Monday, March 23, 2009

White House Memo Leading Military at Time of War, but Not as a ‘War President’



WASHINGTON — President Obama rarely, if ever, uses the phrase “war on terror.” Like presidents before him, Mr. Obama has a top-secret intelligence briefing every day, yet it is not necessarily first on his schedule. And when he sent 17,000 troops to Afghanistan, he announced the news in a written statement, not a public address.


As he heads toward his next big decision as commander in chief — a new strategy for Afghanistan, to be announced as early as this week — Mr.

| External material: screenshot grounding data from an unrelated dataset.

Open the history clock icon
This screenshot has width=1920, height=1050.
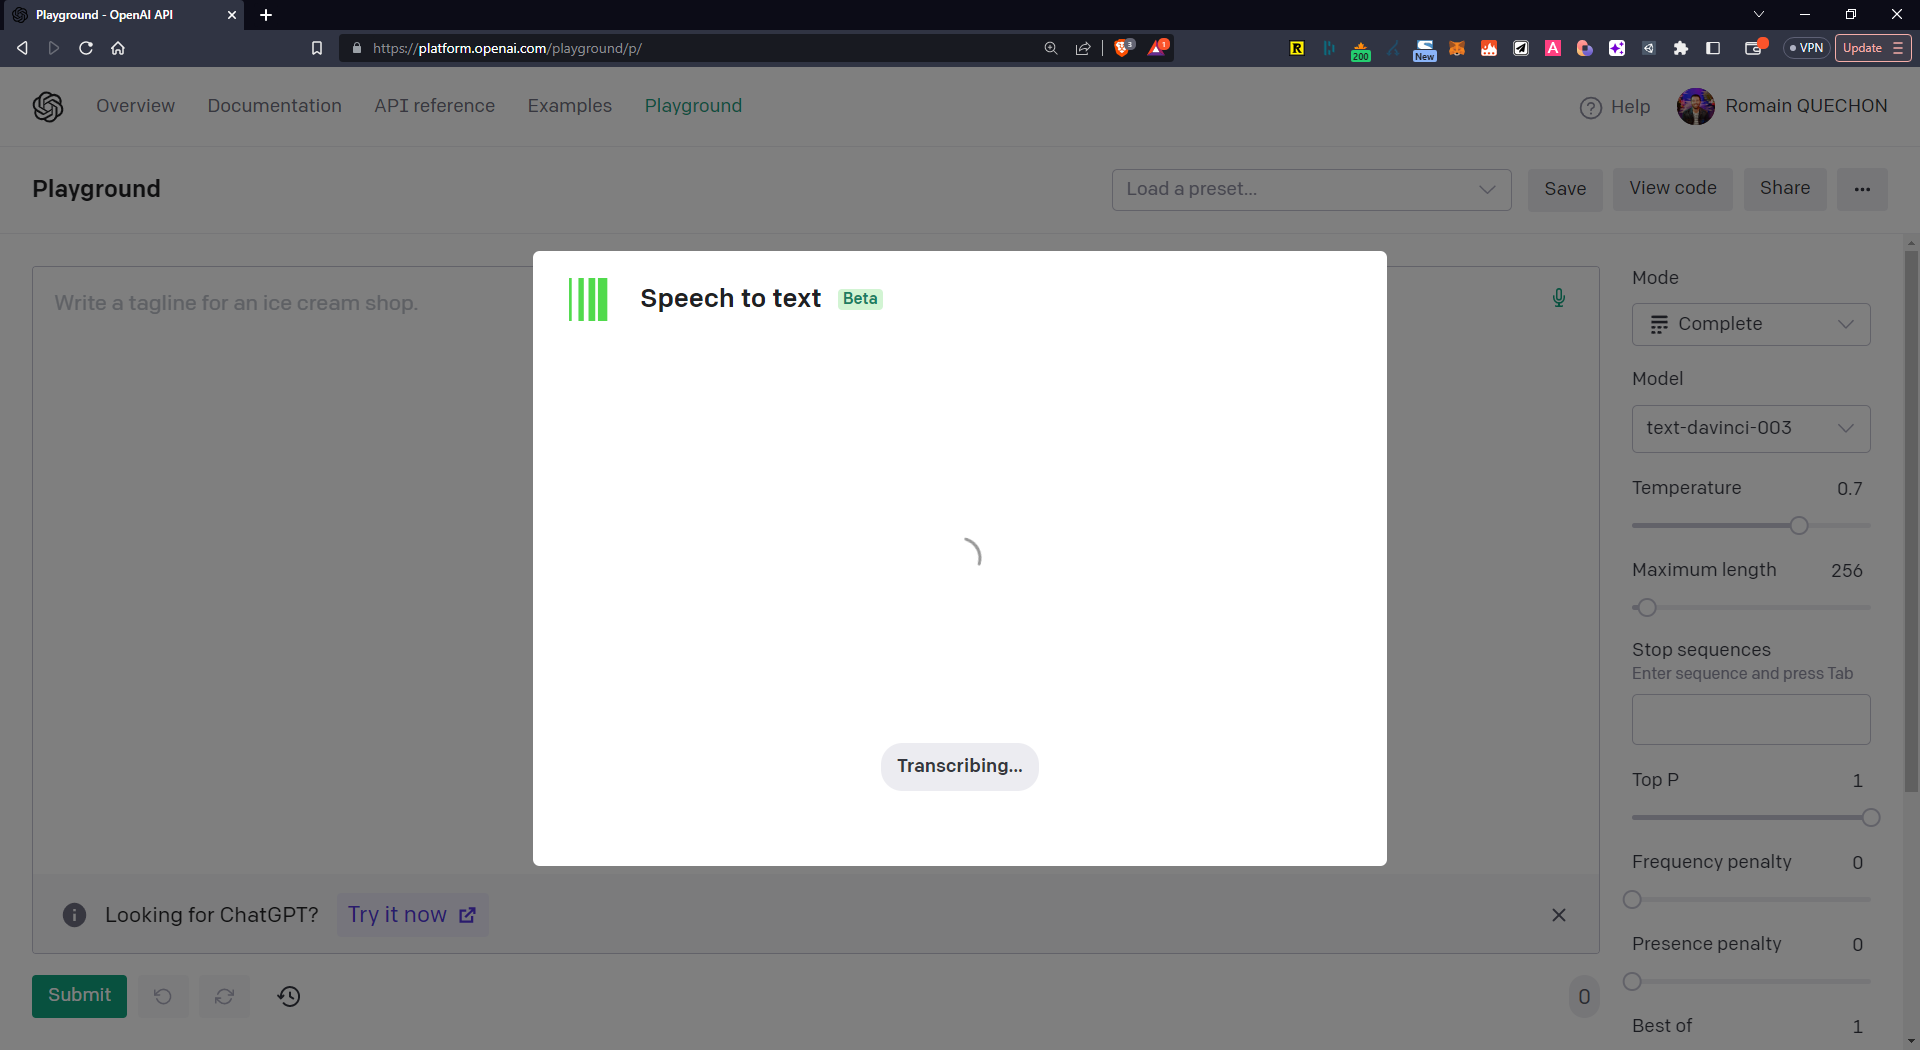(x=289, y=996)
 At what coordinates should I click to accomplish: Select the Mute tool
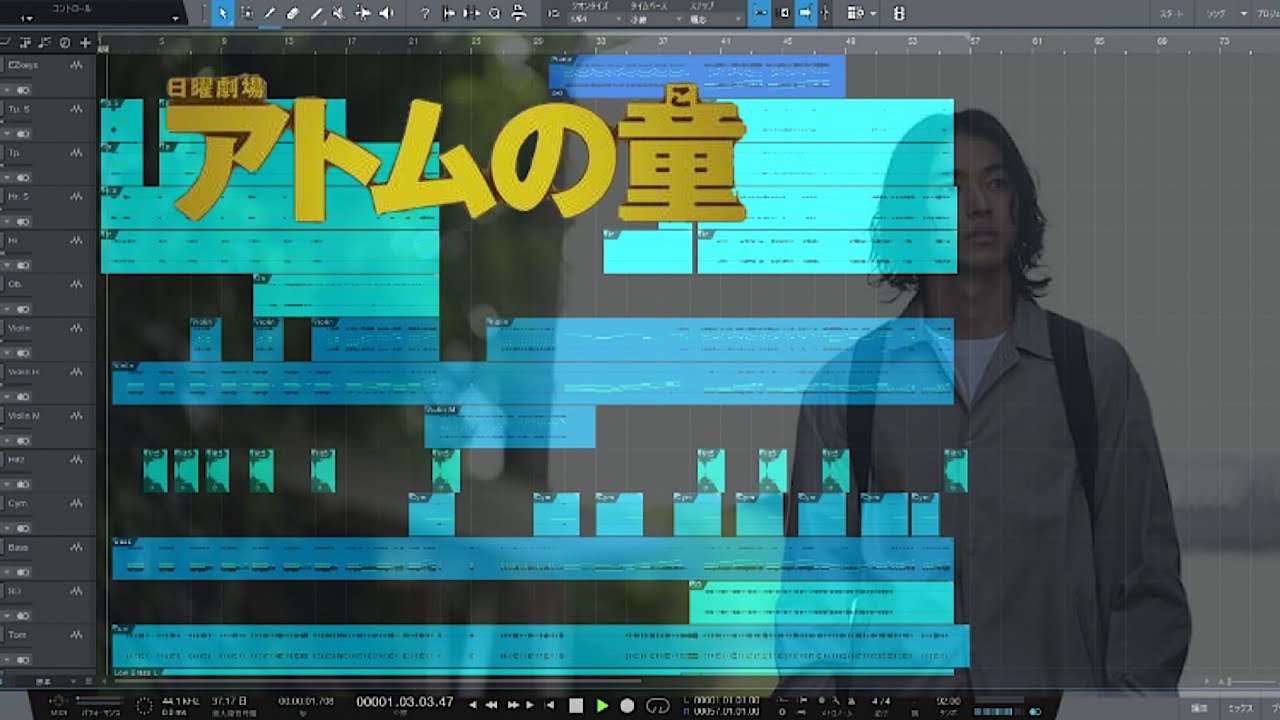click(x=339, y=13)
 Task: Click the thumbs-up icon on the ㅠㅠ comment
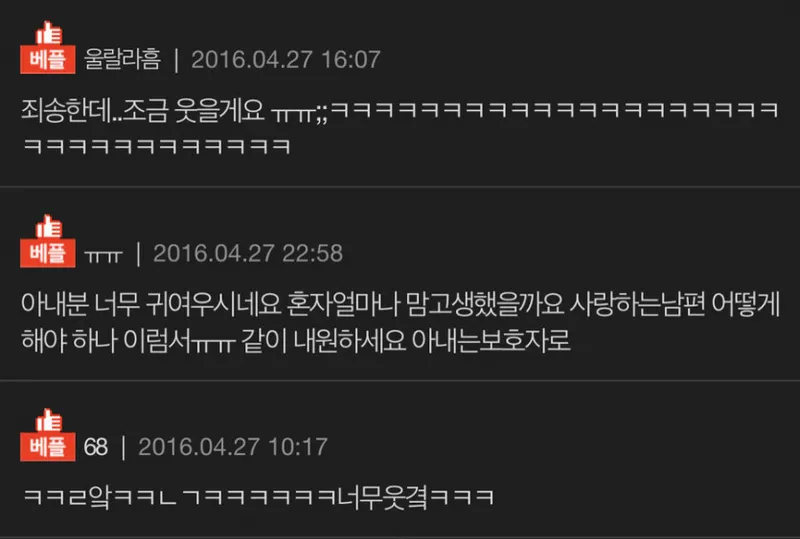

Obama, by necessity and temperament, is wearing the role in ways distinctly different from former President George W. Bush.

Mr. Obama, of course, leads in very different times. Mr. Bush forged his identity as commander in chief during the crucible of the Sept. 11 attacks. Mr. Obama faces not only two wars but also a crumbling world economy that his homeland security secretary, Janet Napolitano, has described as a threat to the nation.

But while Mr. Bush often called himself “a war president,” that phrase seems to be missing from Mr. Obama’s lexicon.

The shift is evident in their schedules.

The first person Mr. Bush saw in the Oval Office each morning was his national security adviser, Stephen J. Hadley, for a discussion, among other things, about what had happened overnight in Iraq and Afghanistan. And the top-secret intelligence briefing, the “president’s daily brief,” had a sacrosanct place in the presidential schedule: 8 a.m.

By contrast, Mr. Obama has added a briefing on the economy, and the timing of his Oval Office intelligence sessions varies each morning. Occasionally, the economics briefing comes first; one day early in his presidency, he visited his daughters’ school and held a bill-signing event first. He has also discontinued Mr. Bush’s practice of weekly videoconferences with ground commanders in Iraq — a sign that conditions have improved, but also a stylistic change.

And while Mr. Bush had routine secure video exchanges with Prime Minister Nuri Kamal al-Maliki of Iraq and President Hamid Karzai of Afghanistan, Mr. Obama has less personal contact with those heads of state, his aides say.

“The president believes that we’ve got multiple means of communication,” said his senior adviser, David Axelrod.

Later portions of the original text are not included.